### TASK INPUT ###

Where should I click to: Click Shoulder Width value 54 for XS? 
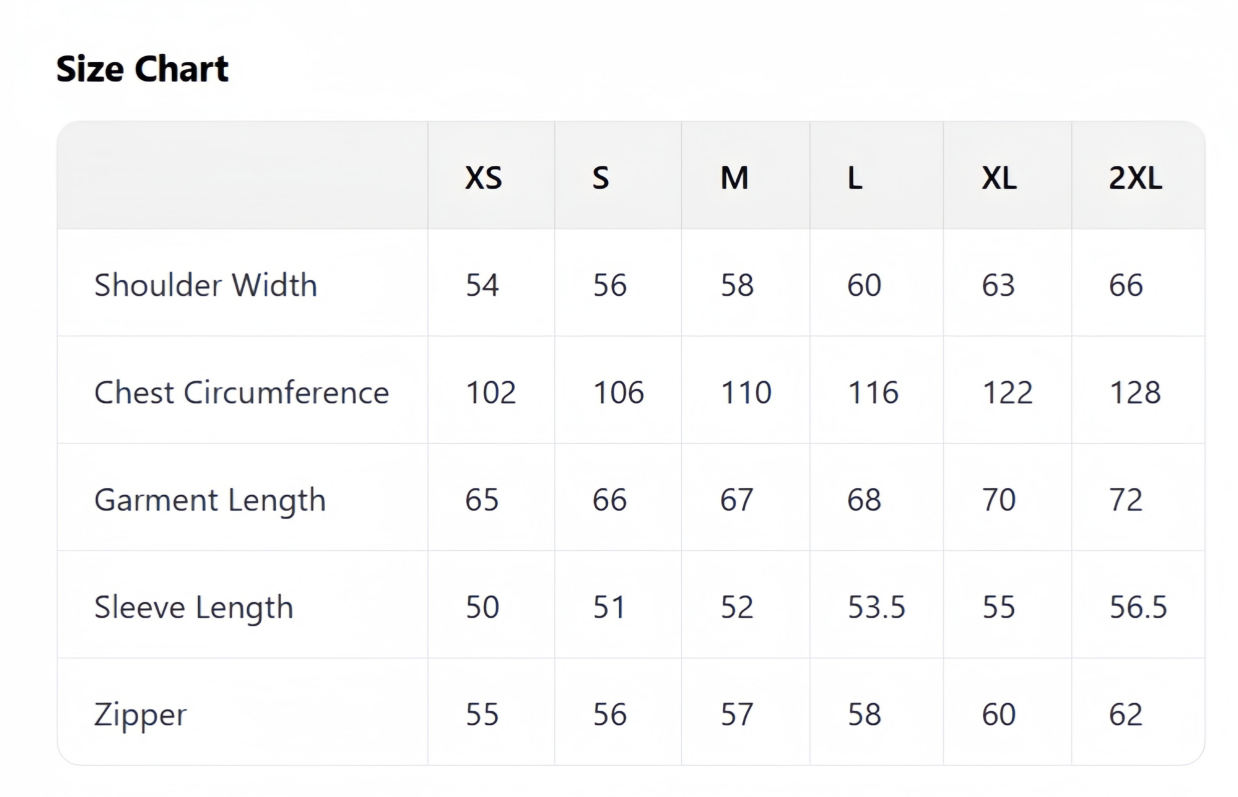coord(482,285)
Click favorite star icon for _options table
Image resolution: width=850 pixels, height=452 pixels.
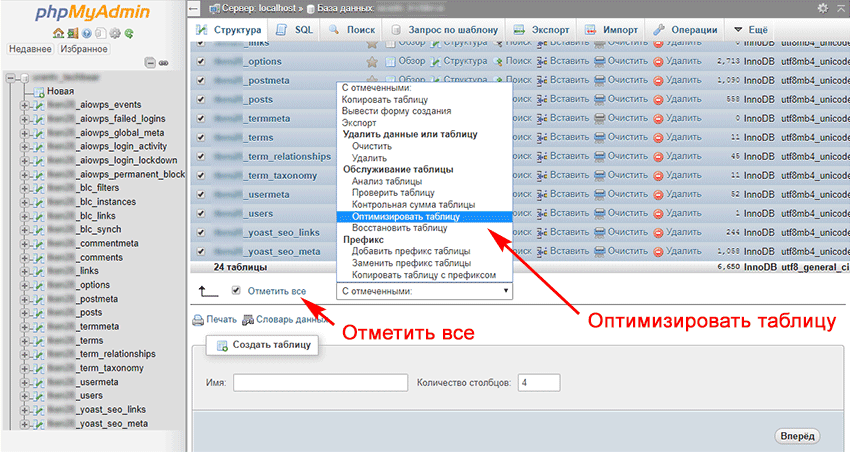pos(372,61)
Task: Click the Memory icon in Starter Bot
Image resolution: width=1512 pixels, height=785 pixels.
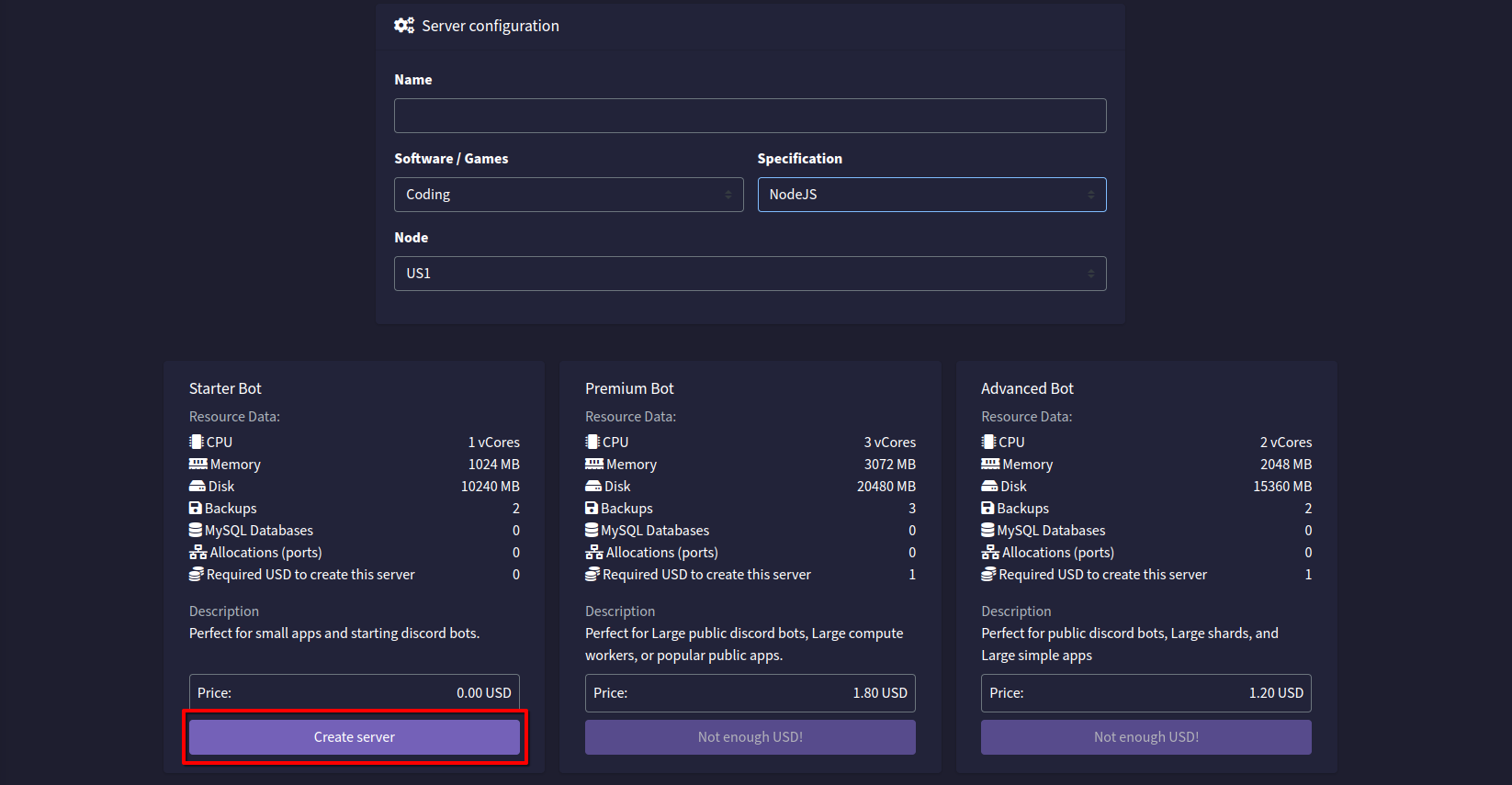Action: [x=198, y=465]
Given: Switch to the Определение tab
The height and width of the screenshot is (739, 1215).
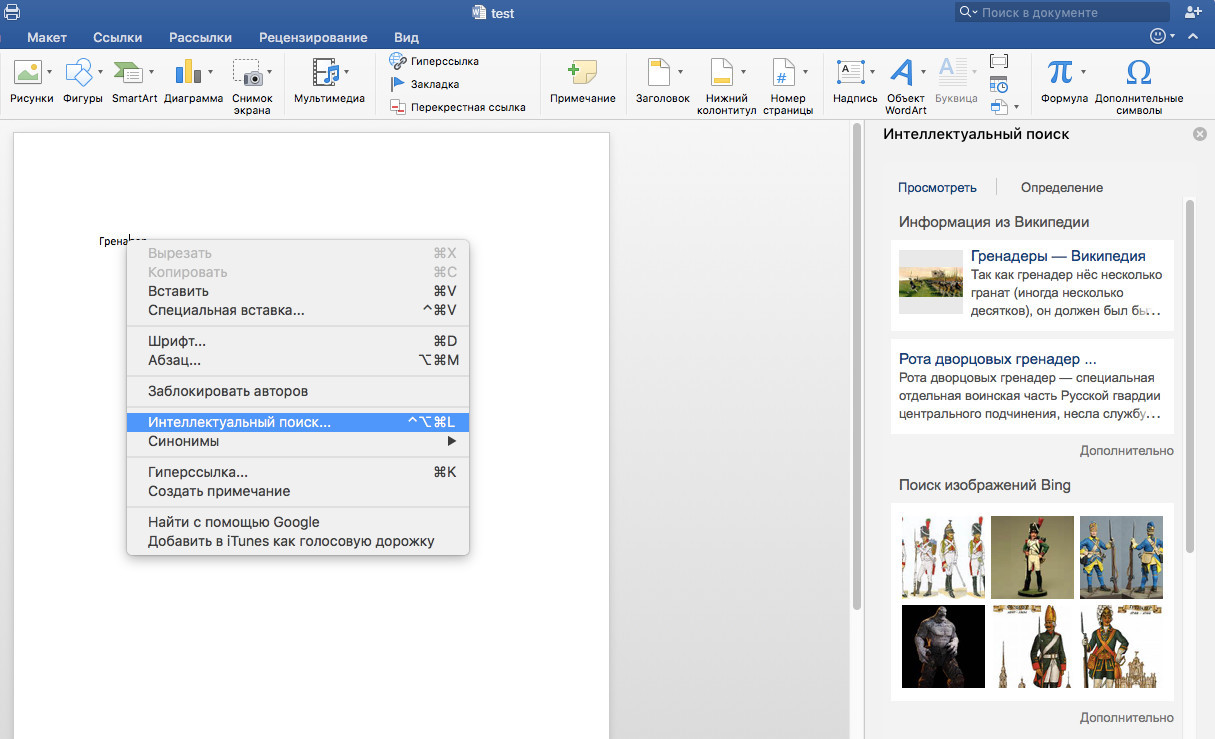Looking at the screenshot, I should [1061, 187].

###
### TASK INPUT ###

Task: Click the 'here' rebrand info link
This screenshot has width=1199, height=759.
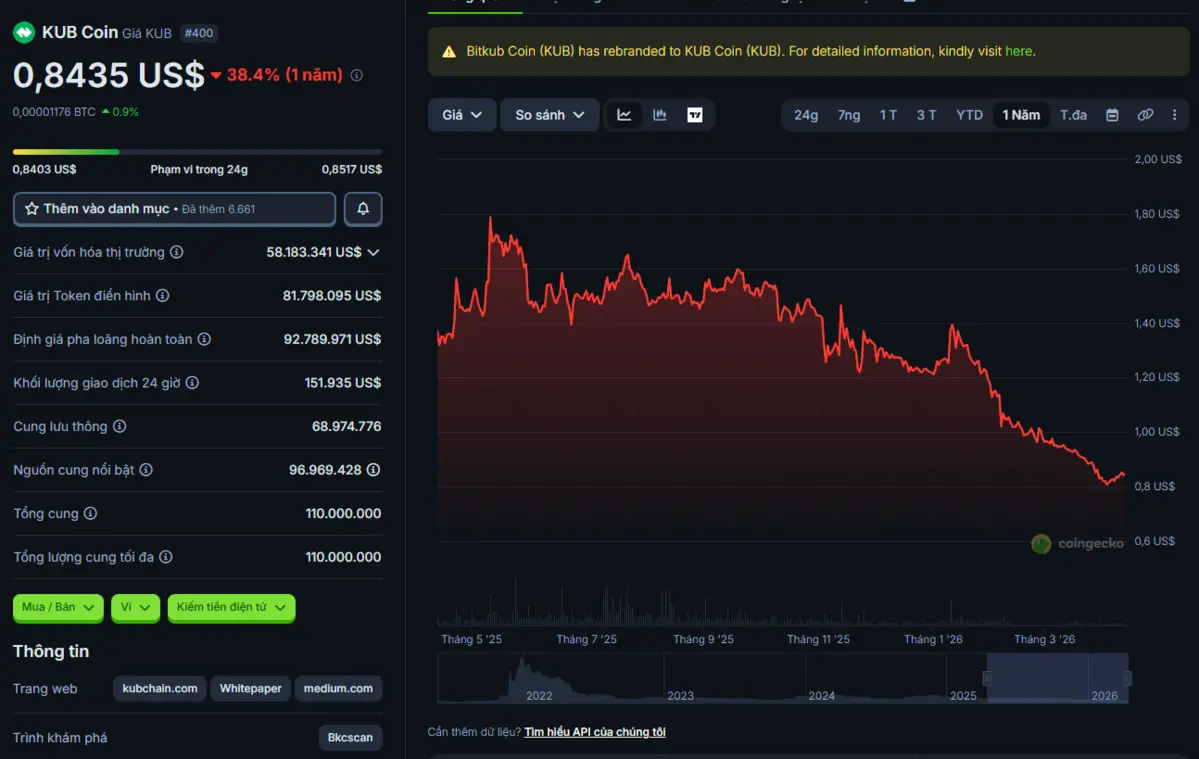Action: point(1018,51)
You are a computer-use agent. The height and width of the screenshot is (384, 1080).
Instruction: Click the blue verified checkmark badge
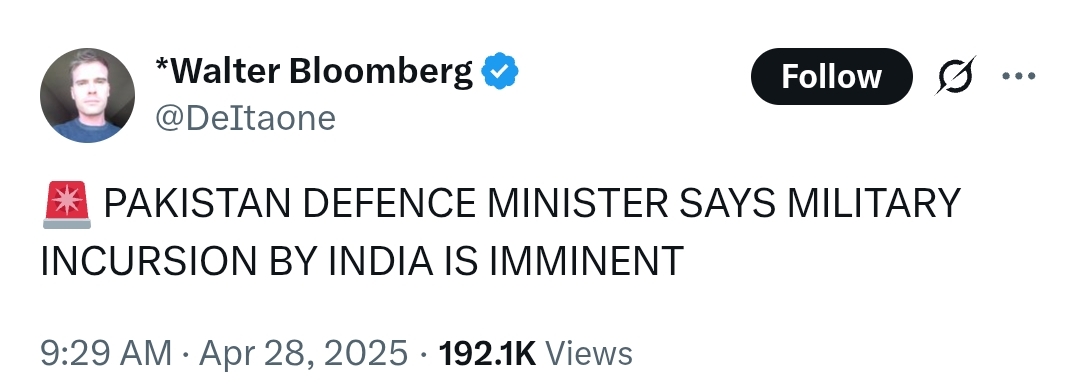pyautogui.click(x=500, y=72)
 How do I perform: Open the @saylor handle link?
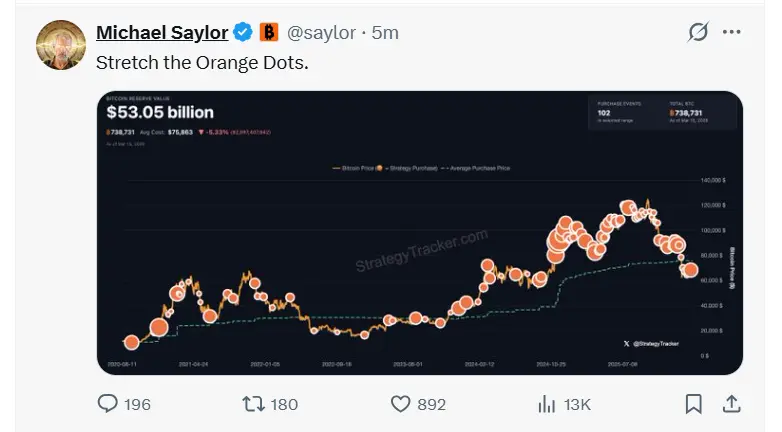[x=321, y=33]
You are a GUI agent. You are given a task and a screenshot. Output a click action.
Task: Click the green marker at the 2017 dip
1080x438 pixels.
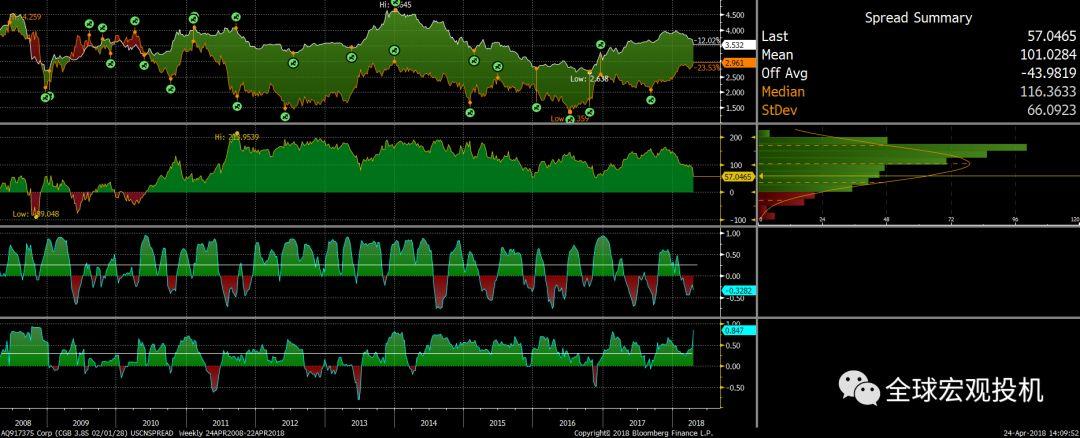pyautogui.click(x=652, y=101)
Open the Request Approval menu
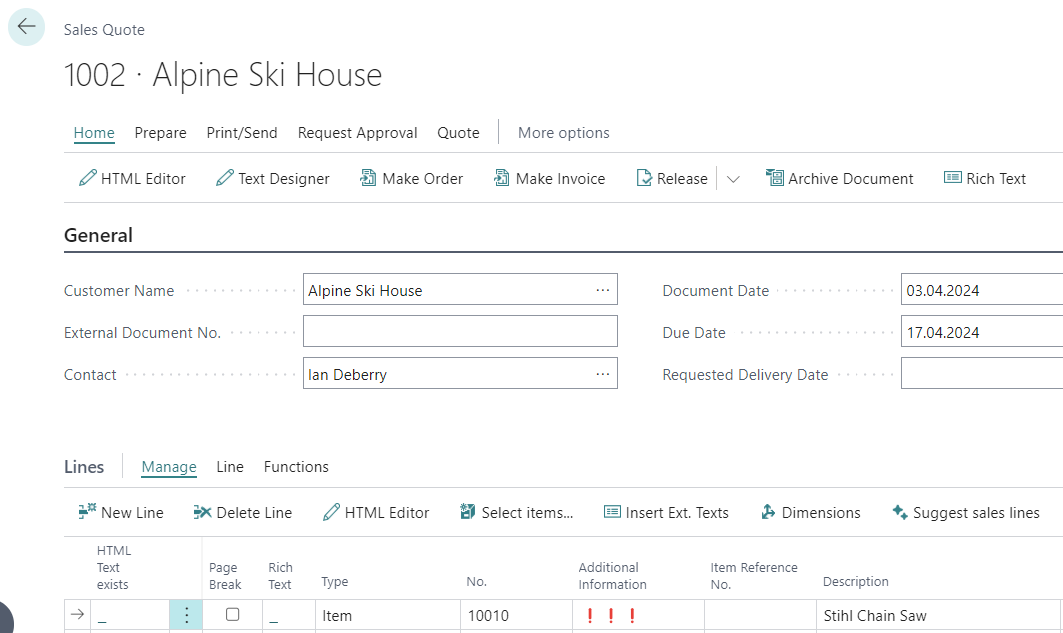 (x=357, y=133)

###

_THE PROBLEM_
Every line of the entries above that includes "agent" should be copied.

_RESULT OF THE TASK_
You are a computer-use agent. The height and width of the screenshot is (384, 1080).
You are a GUI agent. You are given a task and a screenshot. Output a click action.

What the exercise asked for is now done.